The new generic handler also supports some generic JSON-LD parsing.
---
 hotdog/command/urlinfo.py          |  89 ++++----------
 hotdog/command/urlinfo_/generic.py | 180 +++++++++++++++++++++++++++++
 hotdog/functions.py                |  10 +-
 3 files changed, 205 insertions(+), 74 deletions(-)
 create mode 100644 hotdog/command/urlinfo_/generic.py
diff --git a/hotdog/command/urlinfo.py b/hotdog/command/urlinfo.py
index 7d7e01b..82c2e62 100644
--- a/hotdog/command/urlinfo.py
+++ b/hotdog/command/urlinfo.py
@@ -1,15 +1,15 @@
 import codecs
 import re
 from dataclasses import dataclass
-from html import escape
 from time import time as now
 from typing import *
 
 import requests
 
-from ..functions import ElementParser, reply
+from ..functions import react
+from ..html import find
 from ..models import Message
-from .urlinfo_ import imdb  # XXX make this dynamic? (like we load plugins)
+from .urlinfo_ import generic, imdb  # XXX make this dynamic? (like we load plugins)
 
 HELP = """Return information about an online HTTP resource.
 !u[rl] <url>
@@ -59,12 +59,6 @@ def stream_decode_response_unicode(content: Iterable[bytes]) -> Iterable[str]:
         yield rv
 
 
-def title(content: Iterable[str]) -> Optional[str]:
-    t = ElementParser(lambda tag, attrs: tag == "title")
-    t.load_chunks(content)
-    return t.value
-
-
 def capped(content: Iterable[AnyStr], read_max: int) -> Iterable[AnyStr]:
     read = 0
     for chunk in content:
@@ -163,84 +157,41 @@ def cachetoken(quant_m=15):
     return int(now() / 60 / quant_m)
 
 
-def pretty_size(size: int) -> str:
-    qs = "", "K", "M", "G", "T", "P"
-    for q in qs:
-        if size < 1024 or q == qs[-1]:
-            break
-        size /= 1000
-    if not q:
-        return f"{size} B"
-    return f"{size:_.02f} {q}B"
-
-
-async def generic_handler(message: Message, url: str, info: Info):
-    details = []
-    if info.content_type:
-        details.append(f"<i>Media type</i>: {escape(info.content_type)}")
-    if info.size:
-        details.append(f"<i>Size</i>: {pretty_size(info.size)}")

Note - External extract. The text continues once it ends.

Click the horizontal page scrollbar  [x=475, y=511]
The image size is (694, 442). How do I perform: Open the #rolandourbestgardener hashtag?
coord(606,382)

-    details.append(f"<i>Status</i>: {info.code}")
-    if info.reason:
-        details[-1] += f" ({escape(info.reason)})"
-    if info.final_url != url:
-        details.append(
-            f"""<i>Redirected to</i>: <a href="{escape(info.final_url)}">{escape(info.final_url)}</a>"""
-        )
-    if info.filename and info.filename != url.rsplit("/", 2)[-1]:
-        details.append(f"<i>Filename</i>: {escape(info.filename)}")
-    details.append(f"<i>TTFB</i>: {info.elapsed_ms:_} ms")
-
-    text = (
-        f"<b>{escape(info.extracted['title'])}</b> — "
-        if info.extracted["title"]
-        else ""
-    )
-    text += "; ".join(details)
-
-    await reply(message, html=text, in_thread=True)
-
-
-async def generic_extractor(info: Info):
-    content_type = info._resp.headers.get("Content-Type", "")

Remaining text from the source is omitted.